- Born: December 4, 1981 (age 44) Nice
- Citizenship: French
- Occupations: Film producer; author;
- Known for: 27

= Emmanuel-Alain Raynal =

French film producer

Emmanuel-Alain Raynal is a French animation producer, author and gallery owner. He is mostly known for producing the Palme d'Or-winning short film 27 (2023), the feature film Blind Willow, Sleeping Woman (2022), winner of the Grand Prix at Anima Brussels, and the feature film Chicken for Linda! (2023), winner of the Cristal Award at the 2023 Annecy International Animation Film Festival.

== Career ==
Born in Nice, Raynal lived in Paris from the age of 11. He later decided to study cinema at the University of Paris (La Sorbonne). He holds a Master's degree in Film Studies.

After his studies, Raynal became a filmmaker and film producer for live actions films. In 2009, he founded the French production company Miyu Productions, specialised in animation. The company, based in Paris, Angoulême, Valence and Bruxelles, has produced a number of short films, feature films and TV specials and series. Since 2015, Raynal runs Miyu Productions alongside French producer Pierre Baussaron. He has also co-founded Miyu Distributions, Studio Miyu and Galerie Miyu, a contemporary art gallery showcasing artwork by animators.

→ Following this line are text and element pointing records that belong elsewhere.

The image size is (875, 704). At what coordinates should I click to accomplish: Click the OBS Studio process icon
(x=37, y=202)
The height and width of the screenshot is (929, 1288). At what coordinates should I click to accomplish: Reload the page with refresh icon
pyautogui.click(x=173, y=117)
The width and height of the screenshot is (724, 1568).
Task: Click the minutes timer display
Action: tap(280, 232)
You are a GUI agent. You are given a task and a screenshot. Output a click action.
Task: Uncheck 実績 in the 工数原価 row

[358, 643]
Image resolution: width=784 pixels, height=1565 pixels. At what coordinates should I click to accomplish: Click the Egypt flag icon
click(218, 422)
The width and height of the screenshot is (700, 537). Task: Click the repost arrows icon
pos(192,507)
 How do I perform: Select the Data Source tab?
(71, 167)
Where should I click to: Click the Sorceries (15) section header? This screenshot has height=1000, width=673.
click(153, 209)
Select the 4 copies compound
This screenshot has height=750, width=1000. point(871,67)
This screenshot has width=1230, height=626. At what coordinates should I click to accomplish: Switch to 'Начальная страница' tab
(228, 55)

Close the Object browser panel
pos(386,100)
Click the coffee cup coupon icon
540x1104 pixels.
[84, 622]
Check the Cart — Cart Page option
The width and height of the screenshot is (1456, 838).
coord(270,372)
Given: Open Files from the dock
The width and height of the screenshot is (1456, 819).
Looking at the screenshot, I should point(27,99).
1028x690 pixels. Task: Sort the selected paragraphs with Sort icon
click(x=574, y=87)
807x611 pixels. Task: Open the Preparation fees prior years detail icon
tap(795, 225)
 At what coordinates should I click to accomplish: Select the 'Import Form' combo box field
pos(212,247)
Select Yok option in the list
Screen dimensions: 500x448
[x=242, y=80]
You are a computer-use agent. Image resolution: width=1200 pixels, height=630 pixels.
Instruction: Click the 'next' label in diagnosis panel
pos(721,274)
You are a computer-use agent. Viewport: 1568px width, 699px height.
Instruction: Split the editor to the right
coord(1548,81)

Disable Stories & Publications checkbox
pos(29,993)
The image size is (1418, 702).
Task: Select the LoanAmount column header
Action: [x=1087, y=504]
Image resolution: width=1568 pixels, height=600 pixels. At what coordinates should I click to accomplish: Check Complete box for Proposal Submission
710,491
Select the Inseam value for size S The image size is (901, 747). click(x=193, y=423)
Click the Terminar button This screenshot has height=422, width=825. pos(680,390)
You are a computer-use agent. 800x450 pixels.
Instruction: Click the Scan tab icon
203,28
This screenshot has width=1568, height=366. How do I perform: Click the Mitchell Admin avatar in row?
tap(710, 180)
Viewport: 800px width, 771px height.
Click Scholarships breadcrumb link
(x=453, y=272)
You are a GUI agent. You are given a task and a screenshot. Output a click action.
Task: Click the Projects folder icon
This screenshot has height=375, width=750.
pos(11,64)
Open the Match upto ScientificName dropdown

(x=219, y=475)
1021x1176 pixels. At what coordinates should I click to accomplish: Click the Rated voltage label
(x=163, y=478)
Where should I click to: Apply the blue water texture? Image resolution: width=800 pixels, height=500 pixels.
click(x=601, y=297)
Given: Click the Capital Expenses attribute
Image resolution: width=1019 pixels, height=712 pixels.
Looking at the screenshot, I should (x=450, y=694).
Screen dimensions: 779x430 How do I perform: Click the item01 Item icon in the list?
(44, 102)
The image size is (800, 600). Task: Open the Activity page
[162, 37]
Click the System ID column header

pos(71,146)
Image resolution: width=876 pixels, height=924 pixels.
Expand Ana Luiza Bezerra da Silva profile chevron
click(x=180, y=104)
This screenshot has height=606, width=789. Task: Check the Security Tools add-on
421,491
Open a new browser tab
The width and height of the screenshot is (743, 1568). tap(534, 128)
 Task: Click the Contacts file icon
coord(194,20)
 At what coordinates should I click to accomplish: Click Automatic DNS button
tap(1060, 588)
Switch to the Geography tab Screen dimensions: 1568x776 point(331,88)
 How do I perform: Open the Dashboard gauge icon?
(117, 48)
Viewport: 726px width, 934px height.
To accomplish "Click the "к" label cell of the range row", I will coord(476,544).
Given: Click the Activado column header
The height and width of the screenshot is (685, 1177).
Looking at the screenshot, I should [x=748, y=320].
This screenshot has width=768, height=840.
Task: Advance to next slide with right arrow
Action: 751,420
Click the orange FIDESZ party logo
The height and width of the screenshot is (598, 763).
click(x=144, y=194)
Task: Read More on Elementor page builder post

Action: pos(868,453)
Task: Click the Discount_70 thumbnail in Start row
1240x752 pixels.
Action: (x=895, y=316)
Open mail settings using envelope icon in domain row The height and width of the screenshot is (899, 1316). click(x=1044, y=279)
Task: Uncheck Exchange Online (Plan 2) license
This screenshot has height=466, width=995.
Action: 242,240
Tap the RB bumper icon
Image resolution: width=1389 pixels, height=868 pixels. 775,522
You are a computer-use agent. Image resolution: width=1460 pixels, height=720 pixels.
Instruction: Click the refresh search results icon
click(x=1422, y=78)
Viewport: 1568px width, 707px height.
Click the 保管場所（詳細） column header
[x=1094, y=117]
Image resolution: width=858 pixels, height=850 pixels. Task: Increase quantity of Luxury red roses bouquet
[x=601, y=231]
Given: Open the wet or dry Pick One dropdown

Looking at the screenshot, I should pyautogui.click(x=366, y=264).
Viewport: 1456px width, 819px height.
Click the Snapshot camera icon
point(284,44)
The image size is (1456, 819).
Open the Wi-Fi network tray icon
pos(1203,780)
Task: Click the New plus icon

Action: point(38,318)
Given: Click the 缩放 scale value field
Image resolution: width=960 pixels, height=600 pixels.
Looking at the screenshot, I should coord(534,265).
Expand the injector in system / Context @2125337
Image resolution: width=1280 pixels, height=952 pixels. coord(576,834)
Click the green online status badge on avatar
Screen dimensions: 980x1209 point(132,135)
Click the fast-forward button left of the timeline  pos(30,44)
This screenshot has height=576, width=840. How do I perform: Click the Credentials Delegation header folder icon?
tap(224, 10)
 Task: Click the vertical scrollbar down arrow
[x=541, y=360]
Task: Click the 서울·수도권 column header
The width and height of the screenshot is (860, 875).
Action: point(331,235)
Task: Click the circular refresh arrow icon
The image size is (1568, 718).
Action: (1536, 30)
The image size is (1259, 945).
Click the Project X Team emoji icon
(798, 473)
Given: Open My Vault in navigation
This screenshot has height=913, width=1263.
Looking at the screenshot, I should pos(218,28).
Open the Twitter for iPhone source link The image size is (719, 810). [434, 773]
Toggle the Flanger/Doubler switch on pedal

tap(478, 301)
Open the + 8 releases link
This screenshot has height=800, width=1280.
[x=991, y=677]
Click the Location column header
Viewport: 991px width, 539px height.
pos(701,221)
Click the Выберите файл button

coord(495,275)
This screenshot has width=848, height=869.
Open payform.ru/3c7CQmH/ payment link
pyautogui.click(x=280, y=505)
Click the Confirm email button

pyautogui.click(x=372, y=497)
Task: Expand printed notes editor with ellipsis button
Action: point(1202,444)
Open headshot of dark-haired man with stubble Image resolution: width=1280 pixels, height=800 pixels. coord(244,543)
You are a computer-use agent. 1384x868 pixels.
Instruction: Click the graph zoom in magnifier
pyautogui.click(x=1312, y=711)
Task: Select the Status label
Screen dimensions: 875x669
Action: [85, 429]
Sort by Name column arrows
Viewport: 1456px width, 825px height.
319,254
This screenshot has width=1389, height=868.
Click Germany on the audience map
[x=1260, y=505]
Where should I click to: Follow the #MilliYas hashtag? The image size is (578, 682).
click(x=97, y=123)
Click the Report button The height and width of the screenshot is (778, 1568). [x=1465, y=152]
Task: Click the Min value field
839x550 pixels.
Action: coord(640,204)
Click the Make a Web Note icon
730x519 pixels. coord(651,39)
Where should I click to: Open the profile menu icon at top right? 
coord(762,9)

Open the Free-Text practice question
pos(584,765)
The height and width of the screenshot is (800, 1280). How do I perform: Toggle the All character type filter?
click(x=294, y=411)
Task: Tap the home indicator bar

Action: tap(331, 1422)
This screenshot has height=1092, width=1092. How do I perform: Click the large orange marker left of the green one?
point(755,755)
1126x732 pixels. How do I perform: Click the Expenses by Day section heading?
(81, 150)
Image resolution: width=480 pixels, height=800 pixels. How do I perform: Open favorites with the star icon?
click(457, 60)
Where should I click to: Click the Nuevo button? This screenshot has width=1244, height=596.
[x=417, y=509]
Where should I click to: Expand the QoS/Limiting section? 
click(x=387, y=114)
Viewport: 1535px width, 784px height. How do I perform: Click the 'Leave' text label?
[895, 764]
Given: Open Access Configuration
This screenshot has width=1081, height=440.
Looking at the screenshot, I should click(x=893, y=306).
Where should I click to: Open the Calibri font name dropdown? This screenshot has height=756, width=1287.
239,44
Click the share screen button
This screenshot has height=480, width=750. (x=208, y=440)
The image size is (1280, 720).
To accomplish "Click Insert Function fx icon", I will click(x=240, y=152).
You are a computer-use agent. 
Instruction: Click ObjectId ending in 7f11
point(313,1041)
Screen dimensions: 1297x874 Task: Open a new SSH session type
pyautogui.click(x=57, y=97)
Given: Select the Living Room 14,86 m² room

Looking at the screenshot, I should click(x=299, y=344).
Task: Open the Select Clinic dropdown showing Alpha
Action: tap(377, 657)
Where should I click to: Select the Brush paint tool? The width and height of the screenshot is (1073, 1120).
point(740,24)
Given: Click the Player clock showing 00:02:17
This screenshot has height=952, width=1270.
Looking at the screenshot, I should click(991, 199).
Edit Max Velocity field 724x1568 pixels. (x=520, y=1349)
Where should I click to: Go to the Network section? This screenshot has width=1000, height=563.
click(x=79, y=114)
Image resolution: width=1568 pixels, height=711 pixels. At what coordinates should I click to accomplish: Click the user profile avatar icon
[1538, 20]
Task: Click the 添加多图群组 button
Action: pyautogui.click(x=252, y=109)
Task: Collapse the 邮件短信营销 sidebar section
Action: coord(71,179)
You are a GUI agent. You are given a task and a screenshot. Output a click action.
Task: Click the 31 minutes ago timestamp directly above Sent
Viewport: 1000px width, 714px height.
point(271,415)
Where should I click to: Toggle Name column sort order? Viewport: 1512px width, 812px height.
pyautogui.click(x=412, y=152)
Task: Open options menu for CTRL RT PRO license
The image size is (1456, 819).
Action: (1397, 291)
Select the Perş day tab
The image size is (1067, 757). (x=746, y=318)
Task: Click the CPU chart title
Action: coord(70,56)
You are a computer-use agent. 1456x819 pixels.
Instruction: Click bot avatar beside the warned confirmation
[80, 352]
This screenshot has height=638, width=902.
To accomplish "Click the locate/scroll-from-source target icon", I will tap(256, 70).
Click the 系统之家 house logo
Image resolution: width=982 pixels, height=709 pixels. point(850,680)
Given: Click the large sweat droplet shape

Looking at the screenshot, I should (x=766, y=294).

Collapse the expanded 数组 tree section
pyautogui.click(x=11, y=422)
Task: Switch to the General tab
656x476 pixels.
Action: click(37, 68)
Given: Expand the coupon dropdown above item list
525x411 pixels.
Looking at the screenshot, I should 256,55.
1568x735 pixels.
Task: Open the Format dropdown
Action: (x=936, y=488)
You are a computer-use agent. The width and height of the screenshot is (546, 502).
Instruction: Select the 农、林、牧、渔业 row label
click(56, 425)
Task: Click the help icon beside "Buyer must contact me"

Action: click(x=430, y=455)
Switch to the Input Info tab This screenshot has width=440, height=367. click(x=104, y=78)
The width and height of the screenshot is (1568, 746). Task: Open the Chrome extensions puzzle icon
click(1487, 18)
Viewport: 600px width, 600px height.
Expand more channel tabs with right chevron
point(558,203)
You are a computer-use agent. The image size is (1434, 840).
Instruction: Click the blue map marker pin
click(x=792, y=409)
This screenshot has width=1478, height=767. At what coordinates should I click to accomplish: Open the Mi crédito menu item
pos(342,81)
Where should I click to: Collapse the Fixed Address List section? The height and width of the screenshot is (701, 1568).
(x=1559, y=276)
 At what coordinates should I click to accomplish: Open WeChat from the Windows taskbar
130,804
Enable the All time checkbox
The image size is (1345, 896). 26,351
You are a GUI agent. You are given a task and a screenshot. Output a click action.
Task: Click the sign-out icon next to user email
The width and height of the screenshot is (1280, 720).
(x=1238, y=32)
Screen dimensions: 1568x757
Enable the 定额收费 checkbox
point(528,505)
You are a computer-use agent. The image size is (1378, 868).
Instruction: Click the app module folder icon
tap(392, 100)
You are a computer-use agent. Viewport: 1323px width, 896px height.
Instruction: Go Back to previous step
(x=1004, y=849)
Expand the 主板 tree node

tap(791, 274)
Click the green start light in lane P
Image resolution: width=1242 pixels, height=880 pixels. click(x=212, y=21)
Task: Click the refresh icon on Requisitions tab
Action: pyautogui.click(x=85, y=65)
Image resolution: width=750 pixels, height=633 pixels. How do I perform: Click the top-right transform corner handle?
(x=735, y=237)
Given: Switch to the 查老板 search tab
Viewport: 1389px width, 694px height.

Between 2018 and 2023, Raynal was the vice-president of the French Syndicate of Independent Producers (SPI).

In 2018, Raynal became a member of the Césars Academy. As of 2023, Raynal is also a member of the Academy of Motion Picture Arts and Sciences in the Short Films and Feature Animation branch.

Raynal is also the author of Domenica, a novel co-written with his father, French author and editor Patrick Raynal.

== Filmography ==
=== Short films ===
- 2013: Maman - producer
- 2016: Dix puissance moins quarante-trois seconde - producer
- 2017: Nothing Happens - producer
- 2018: The Afternoon of Clemence - producer
- 2018: I'm Going Out for Cigarettes - producer
- 2018: Egg - producer
- 2019: Symbiosis - producer
- 2020: Blue Fear - producer
- 2020: Easter Eggs - producer
- 2021: The Hangman at Home - producer
- 2021: Anxious Body - producer
- 2021: Steakhouse - co-producer
- 2022: Bird in the Peninsula - producer
- 2022: Histoire pour 2 Trompettes - producer
- 2022: Backflip - producer
- 2022: I'm late - producer
- 2022: Christopher at Sea - executive producer, producer
- 2022: Letter to a Pig - producer
- 2023: La Grande Arche - producer
- 2023: 27 - producer
- 2023: Aaaah! - producer
- 2023: Via Dolorosa - producer
- 2023: Nezumikozo Jirokichi - producer
- 2023: La Valise - producer
- 2023: Misérable Miracle - producer
- 2024: Society of Clothes (Les gens dans l'armoire) - producer

=== Feature films ===
- 2021: Ikuta no kita - producer
- 2023: Blind Willow, Sleeping Woman (Saules aveugles, femme endormie) - producer
- 2023: Chicken for Linda! (Linda veut du poulet!) - producer
- 2024: Ghost Cat Anzu - producer
- 2025: Death Does Not Exist (La mort n'existe pas) - producer
- 2026: A New Dawn - producer

=== Television ===
- 2019: La vie de château - producer
- 2021: Elliott from Earth (2021) (15 episodes) - executive producer
- 2021: Moules-Frites (TV special) - producer

=== Documentaries ===
- 2014: Le Soldat méconnu - producer
- 2015: Lune - producer

== Bibliography ==

- 2023: Domenica co-written with Patrick Raynal, Albin Michel

== Recognition ==
Raynal's films have received several international accolades, such as the Palme d'Or at Cannes Film Festival for the short film 27 (2023), and the Cristal Award at the Annecy International Animation Film Festival for 27 (2023) and the feature film Chicken for Linda! (original title: Linda veut du poulet!) (2023).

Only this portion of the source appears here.